5 Common Zoonotic Diseases In Farm Animal

In every aspect of livestock production in agriculture, safety is very important. All production activities must circumvent the safety of the farmer and the animals against zoonoses; both are the main business, both have to be preserved and conserved to achieve production goal.

The severity of a disease in an animal is the same in humans; though, humans’ immune system is quite hardy and superior to the animals’. There are some diseases that can be transmitted from animals to humans. These diseases are called zoonotic diseases.

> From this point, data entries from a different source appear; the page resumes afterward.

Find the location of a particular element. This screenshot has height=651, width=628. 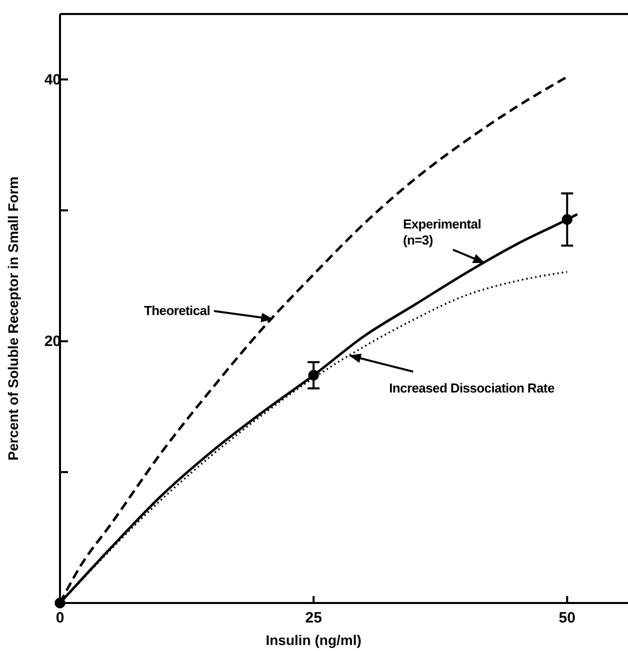

x-axis-title: Insulin (ng/ml) is located at coordinates (314, 640).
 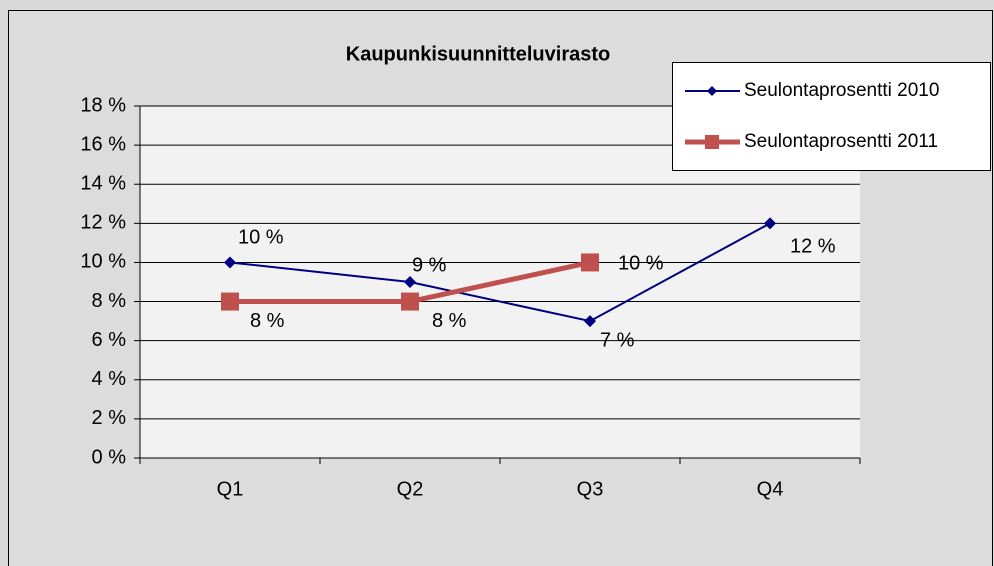 What do you see at coordinates (230, 489) in the screenshot?
I see `x-tick-label: Q1` at bounding box center [230, 489].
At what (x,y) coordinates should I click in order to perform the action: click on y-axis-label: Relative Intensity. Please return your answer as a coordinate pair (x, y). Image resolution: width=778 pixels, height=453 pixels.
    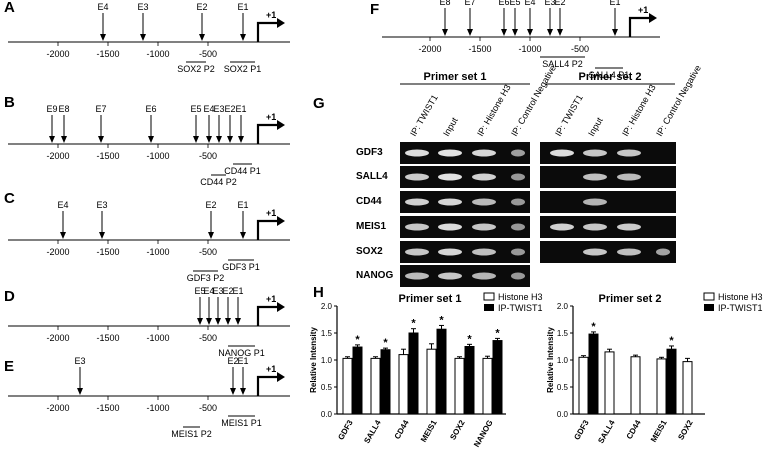
    Looking at the image, I should click on (550, 360).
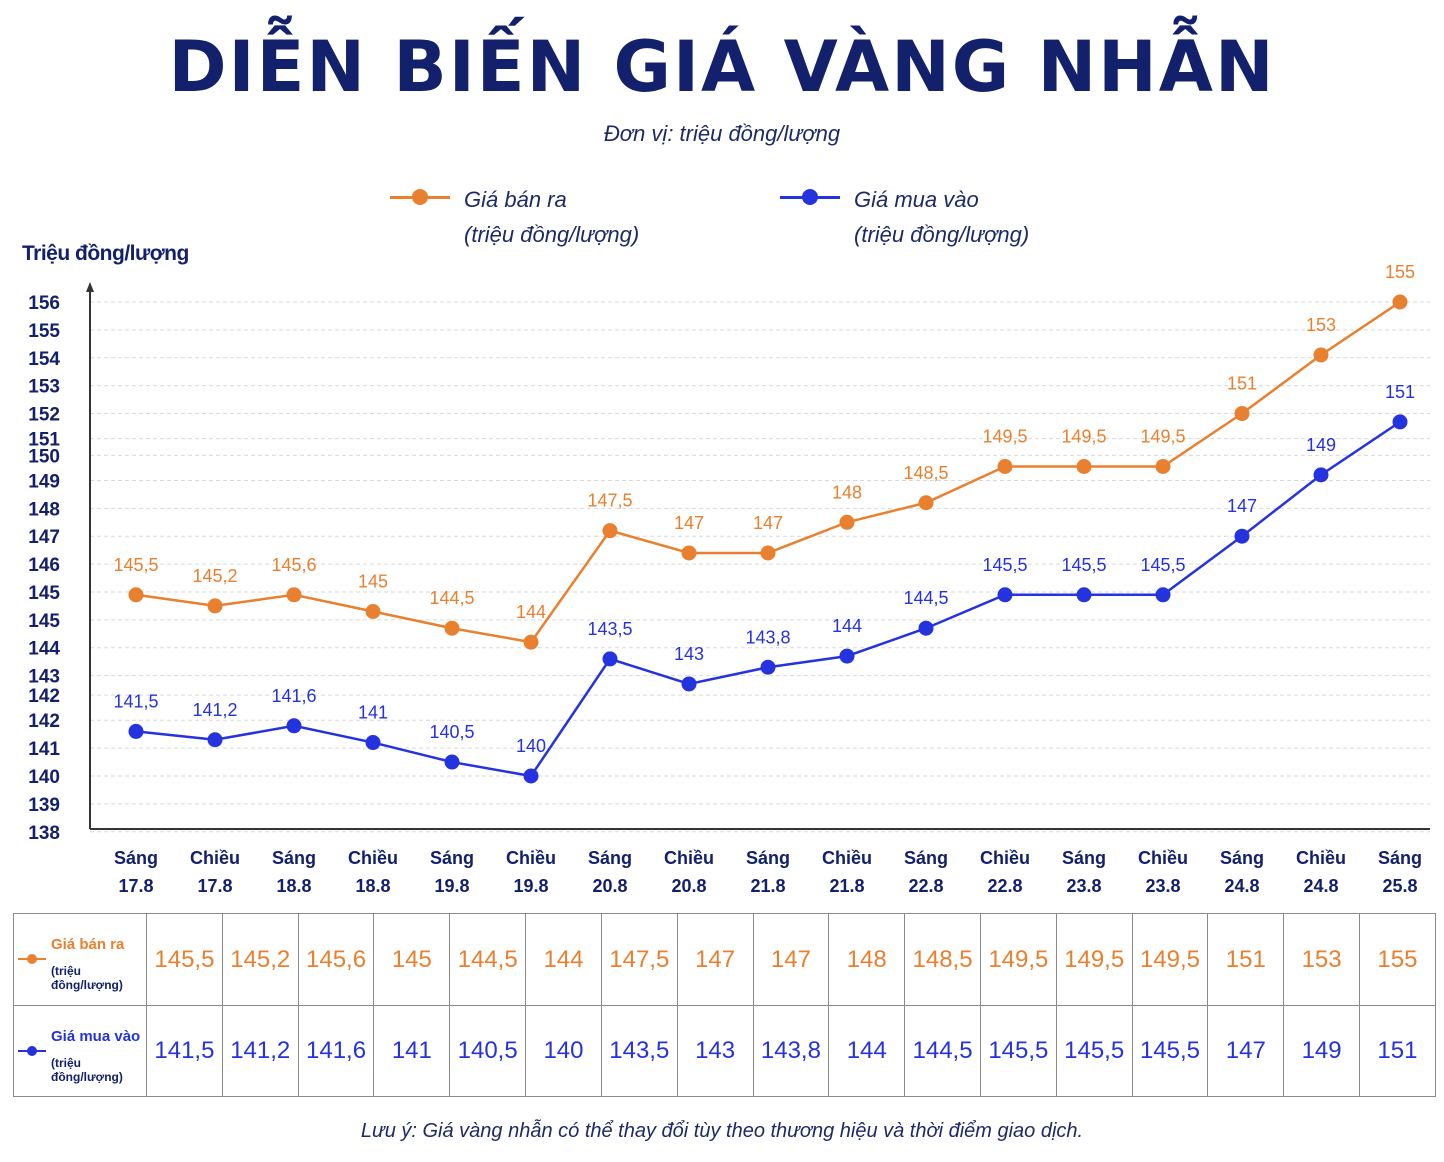 The height and width of the screenshot is (1162, 1444). What do you see at coordinates (44, 750) in the screenshot?
I see `y-tick-label-17: 141` at bounding box center [44, 750].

A zoonotic disease is a disease that can be passed between animals and humans. This disease can be caused by viruses, bacteria, parasites, and fungi. Most farm animals are the host of these diseases; malpractices in a farm cause the transmission in most cases.

Animals have to be treated like a sick patient always, irrespective of their state of health, whether sick or healthy; they have to be managed with caution with respect to your health because diseases are not easily diagnosed in animals.

These zoonotic diseases are very common; some farmers might have contacted some and survived it, while some are still facing the debacle till date. It is imperative we know some of these diseases, their host, their effects on humans’ health and possible ways to prevent them.

Common zoonotic diseases:

1. Tuberculosis

Tuberculosis is a bacterial disease caused by Mycobacterium tuberculosis; it is common in Cattle, primates, and rodents.

How is tuberculosis transmitted from animal to man?

It is chiefly transmitted through the air, it is an air-borne disease; most times through the inhalation of infected aerosol droplets. Also, through contaminated equipment and bites from any of these host animals directly or indirectly through the food we eat.

What are the symptoms of tuberculosis?

Tuberculosis is a fatal disease; the bacterium stays about 2-5 weeks in humans system before it manifests, it subdues the farmer’s immune system. It is a chronic pulmonary disease that majorly impairs the lungs and kidney before it extends to other parts of the body.

2. Brucellosis

Brucellosis is another bacterial disease caused by Brucella spp. It is common in cattle, swine, goat, and sheep.

How is brucellosis transmitted from animal to man?

This disease can be transmitted when there is an exchange of fluids between infected animal and human. When human’s bruised skin or mucous membrane comes in contact with the blood, mucus or any other body fluid of infected animal.

What are the symptoms of brucellosis?

Brucellosis is characterized by chronic fever and dispersed lesions and abscess around the body. It greatly impairs the bones, heart, kidney, spleen and gall bladder.

3. Newcastle disease

This disease is caused by a virus; it is a common disease in poultry birds.

How is Newcastle disease transmitted from animal to man?

They can be transmitted when the person has direct contact with the infected bird.

What are the symptoms of Newcastle disease?

The infected farmer would experience swelling and reddening of the tissues around the eye (conjunctivitis)

4. Trichinosis

This is a nematode disease caused by Trichinella spiralis. It is common in pigs and cattle.

How is trichinosis transmitted from animal to man?

This disease can be transmitted through the consumption of undercooked flesh of an infected animal.

What are the symptoms of trichinosis?

It is characterized by high fever, vomiting, nausea, diarrhea; and in severe cases, the infected farmer has a neurological disorder.

5. Poxvirus

This is another viral disease that can be contacted from pigs, cattle horse, and birds.

How is poxvirus transmitted from animal to man?

It can be transmitted through direct skin contact with lesions on an infected animal.

What are the symptoms of poxvirus?

An infected farmer has localized lesions, rash, fever, sore throat, encephalitis, malaise.

Irrespective of the health status of your animals, ensure you do not have direct contact with them, specifically lesions or any bruised part. Avoid exchange of body fluid as much as possible, wear protective gloves during handling to ensure your safety.

Many farmers are oblivious of these zoonotic diseases; some are even living with it but because of the hardy nature of humans’ immune system, it suppresses the effects of the diseases. However, as the disease resides in the system, they tend to pathways for other diseases, which can be more fatal. Health is wealth!